Но влечет его в ней граница явлений: времени (дня и ночи) - восходы и закаты, утро и вечер, сумерки; и пространства (неба и земли, суши и воды) - горизонт, проблески; (дождя и солнца) - радуги, грозы, трепещущие зарницы. И образ вечера, когда “уж солнца раскаленный шар с главы своей земля скатила”, пронизан человеческой жаждой мерцания между жизнью и смертью. Пронизан, потому что в мгновенья мерцания “жарче роз благоуханье, звонче голос стрекозы” и “мотылька полет незримый слышен в воздухе”. Мы убеждаемся в удивительном: как в моменты перехода из, казалось бы, ясности дня в зыбкий сумрак, в мир бестелесный, наполненный невыразимой тоской, резко усиливаются возможности человеческого восприятия и со-переживания. Это может быть понято как попадание в миг своей присутственности и событийности, причастности к Смыслу мира - “Все во мне, и я во всем!”, “Ты со мной и вся во мне”. У Тютчева человек прямо обращен к сумраку с зовом:
Чувства - мглой самозабвенья
Переполни через край!..
Дай вкусить уничтоженья,
С миром дремлющим смешай!
(“Сумрак тихий, сумрак сонный,” 1835)
Таковы феномены смыслообразования человеческого восприятия, ощущения, призванного мгновениями мерцаний горизонта жизни. Для Тютчева хлад бытия убивает, “молчанье мертвое тревожит”, но что тогда влечет? - Все, что жаждет слиться с беспредельным, но еще не сливается, и только тогда “жизни некий преизбыток... в жилах млеет и горит!“ Поэт тонко слышит эту родственность мерцаний человеческого и природного: вечерний час - безумью родственник, в нем и голос резвого жаворонка подобен смеху безумца (“Вечер мглистый и ненастный... ”, 1835).

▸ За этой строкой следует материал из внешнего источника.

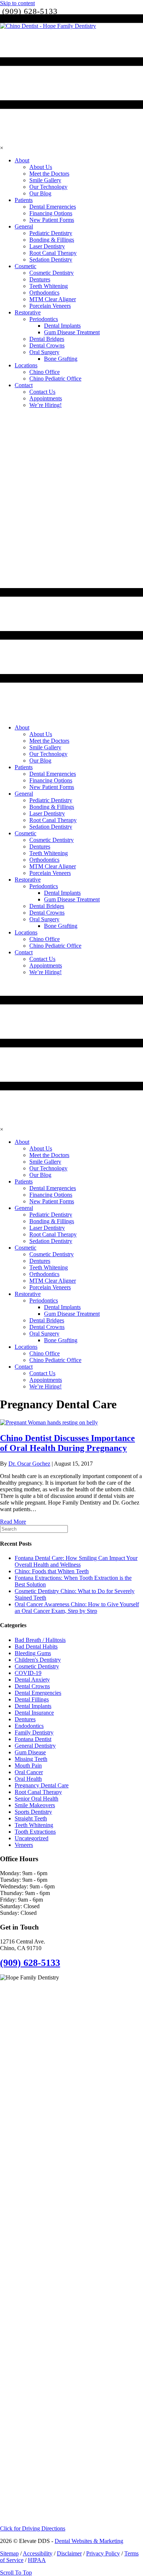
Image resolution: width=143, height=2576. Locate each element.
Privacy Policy (103, 2553)
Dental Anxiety (32, 1679)
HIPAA (37, 2560)
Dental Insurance (34, 1712)
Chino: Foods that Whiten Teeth (52, 1571)
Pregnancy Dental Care (42, 1785)
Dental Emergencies (38, 1693)
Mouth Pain (28, 1765)
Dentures (25, 1719)
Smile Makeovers (35, 1805)
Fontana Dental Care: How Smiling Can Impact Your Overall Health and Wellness (76, 1561)
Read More (13, 1521)
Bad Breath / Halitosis (40, 1640)
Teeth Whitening (34, 1825)
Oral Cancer (29, 1772)
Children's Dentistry (38, 1660)
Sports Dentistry (33, 1812)
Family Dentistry (34, 1732)
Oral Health (28, 1779)
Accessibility (37, 2553)
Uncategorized (31, 1838)
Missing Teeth (31, 1759)
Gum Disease (30, 1752)
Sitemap (9, 2553)
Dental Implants (33, 1706)
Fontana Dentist (33, 1739)
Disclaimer (69, 2553)
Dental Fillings (32, 1699)
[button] (32, 2528)
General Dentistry (35, 1746)
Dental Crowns (32, 1686)
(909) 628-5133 (30, 1962)
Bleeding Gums (33, 1653)
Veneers (24, 1845)
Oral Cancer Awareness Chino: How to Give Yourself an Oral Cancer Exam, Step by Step (77, 1607)
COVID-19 (28, 1673)
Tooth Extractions (35, 1832)
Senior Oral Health (36, 1798)
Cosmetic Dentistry (37, 1666)
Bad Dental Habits (36, 1646)
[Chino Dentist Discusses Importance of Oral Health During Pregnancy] (49, 1422)
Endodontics (29, 1726)
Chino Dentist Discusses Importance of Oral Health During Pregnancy (67, 1443)
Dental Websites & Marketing (89, 2541)
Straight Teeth (31, 1818)
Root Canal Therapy (38, 1792)
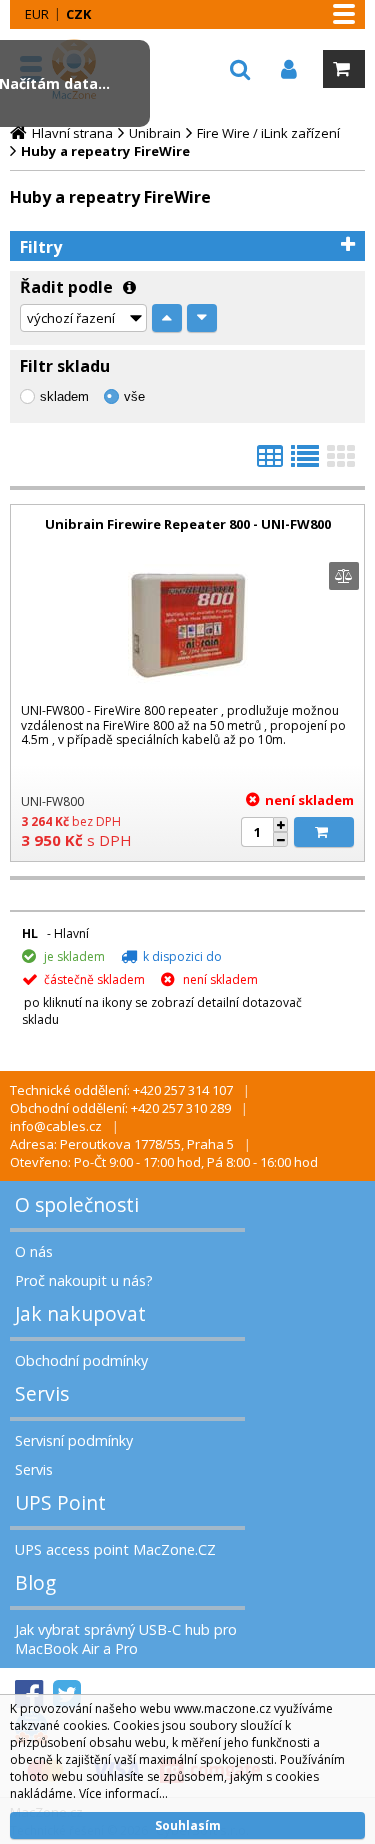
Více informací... (123, 1793)
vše (134, 396)
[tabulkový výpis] (270, 462)
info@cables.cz (56, 1126)
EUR (37, 14)
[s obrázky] (305, 462)
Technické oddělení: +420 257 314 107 (121, 1090)
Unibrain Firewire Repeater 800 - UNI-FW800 (188, 524)
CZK (78, 14)
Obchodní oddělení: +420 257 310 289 (120, 1108)
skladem (64, 396)
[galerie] (341, 462)
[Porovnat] (344, 576)
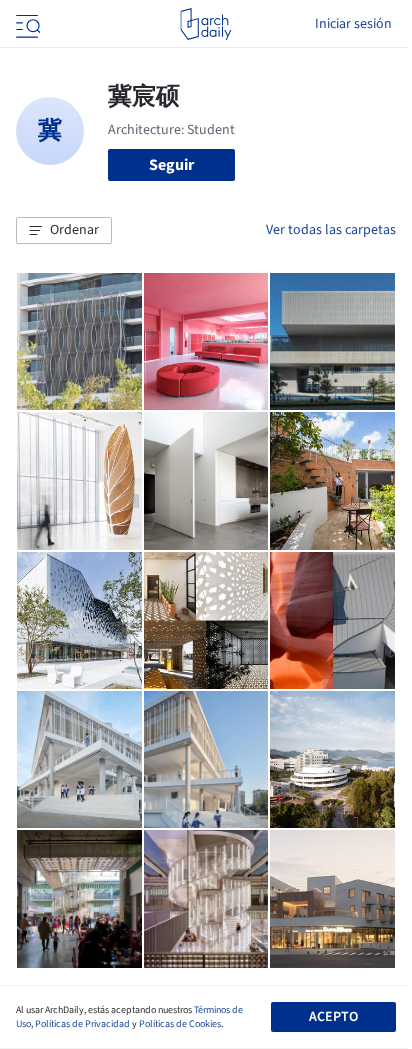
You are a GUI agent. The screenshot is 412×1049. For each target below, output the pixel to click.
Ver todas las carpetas (331, 230)
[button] (64, 231)
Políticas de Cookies (180, 1024)
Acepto (333, 1017)
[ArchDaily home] (205, 24)
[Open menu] (26, 24)
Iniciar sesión (353, 24)
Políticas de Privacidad (82, 1024)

Осень и весна - любимые пограничья природы у поэтов, потому что “о, как тогда с земного круга душой к бессмертному летит“ (“Проблеск”, 1825). Осень - это безопасное “тело”, на покрывало которого выносится человеком сокровенное томление по границе бытия: “как увядающее мило”... Участное умиление человека подарено мгновению встречи “конеч- ностей“, когда по “ветхим листьям изнуренным молниевидный брызнет луч”. Беспощадно вожделение человека к тому, что цвело и жило, во имя того, чтобы, хоть ”немощно и хило, в последний улыбнется раз” (’’Обвеян вещею дремотой”, 1850).
Весна - расставание с не-жизнью и приветствие начала жизни. Как близка она светлым мгновениям “вот”-бытия своей вынесенностью из складок мира, из его сокрытостей на поверхность: все в ней стремится - вне.
Сияет солнце, воды блещут,
На всем улыбка, жизнь во всем,
Деревья радостно трепещут,
Купаясь в небе голубом.
И мир, цветущий мир природы,
Избытком жизни упоен.
(1852)
Но человек - не-естественное существо, выдвинутое из природы не только беспочвенностью своей, но и стремлением найти свою “родину”, усилием преодолевая темноту, узреть среди мерцаний существования, “Кто Я?”, понять себя.
Стремление к пограничности, мерцанию “между”, в устремлении к ответу на этот вопрос “Кто Я?” выражается и в эпическом плане русской литературы, которая безгранично серьезно воспринимает и изображает события повседневной жизни человека. Особая страстность и непосредственность восприятия и переживания жизни позволяли раскрывать одномо- ментность и столкновение вершинных явлений человеческого бытия с повседневной жизнью. Любое сильное впечатление-потрясение, житейское, моральное, духовное, - всколыхивает самые глубины жизненных инстинктов, и от ровного, спокойного, почти растительного существования, в считанные минуты, человек переходит к самым жутким эксцессам - как в непосредственной жизни, так и в духовной сфере. Размах маятника мыслей, действий, чувств человека в русской литературе, особенно в творчестве Достоевского и Толстого, неслыхан для европейского искусства (Э. Ауэрбах, 1976). Смена любви и ненависти, смиренной преданности и звериной жестокости, страстной жажды истины и низменного сладострастия, простой веры и жуткого цинизма происходит сразу, без переходов, выражаясь в мощных мгновенных пульсациях, предвидеть которые заранее невозможно.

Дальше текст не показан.